1. Data science, in simple terms, focuses on making sense out of data (often in large amount) i.e. a collection of figures/numbers. The data may be structured or unstructured and a data scientist will collect this data, use the combined knowledge of statistics, math, and programming to clean the data and present it in a human understandable form.
This further leads to making predictions, identifying patterns, etc. which in turn can be used to create data products. Few examples of data products- self-driving technology making use of computer vision to identify traffic lights, pedestrians, vehicles on road etc., youtube’s video suggestions are tailored based on each person’s viewing history, email spam filters process mails by certain keywords, sender address etc. and determine if it is junk or not. 2. Data science and big data analytics are closely related.
Data scientists collect the data and use their knowledge of math, statistics, programming, information science etc. to clean data, identify patterns, extract information out of that data. Thus data science can be considered as a wider term for the numerous different techniques that can be used to extract information from data. Similarly, big data analytics can be termed as the techniques used in order to process raw data in huge quantity, which is often impossible to store on a single machine, in order to enable an organization for effective decision making. An example of this can be Youtube’s recommendations which are different for each user based on their search and viewing history collected over a long period of time. With the increasing size of data there arises the need for new technologies to analyze the data. The humongous size in itself is a big factor which limits the use of traditional techniques.
Often the data is so big that it has to be stored on multiple systems and producing results in a reasonable amount of time is rarely possible, thus we need some distributed way to process the data. One such technique is Map-Reduce which makes use of distributed file system and different machines working together to process and analyze the data being fed to it. Some other tech 3.
Map reduce framework contributes to solving the problem of big data processing by processing the data in smaller chunks with the help of a large number of commodity hardware. Map-Reduce originated at Google in 2004 on which the Hadoop architecture is built. It consists of two components viz.

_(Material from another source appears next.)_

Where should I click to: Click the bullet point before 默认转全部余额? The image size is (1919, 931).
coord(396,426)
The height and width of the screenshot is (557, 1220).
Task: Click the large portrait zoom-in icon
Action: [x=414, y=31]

map and reduce. Mapper takes the input and generates intermediate key-value pairs which are then passed as input to the reducer to generate the final key-value pairs. Map and reduce functions are parallelized and run on a large number of commodity systems. There is a master node that splits the map and reduce tasks, takes care of any hardware failures etc. There are many differences in Map-reduce and traditional parallel DMBS.
As per an article “Weighing MapReduce Against Parallel DBMS” by Ian Armas Foster- a. Map reduce is easily scalable as it uses cheap commodity hardware and adding a node in the cluster will significantly increase processing power, thus map-reduce is capable of handling significantly more amount of data then parallel dbms. b. Parallel dbms is usually SQL based and hence cannot effectively handle unstructured data, this is not a limitation for map-reduce.
c.Parallel dbms is not fault tolerant, the processing is stopped and restarted in case of a node failure. Map-reduce can handle node failures by re-distributing tasks between nodes.d. If the data is structured, parallel dbms is more suited for repeated querying.
Map-reduce is slow in handling repeated queries.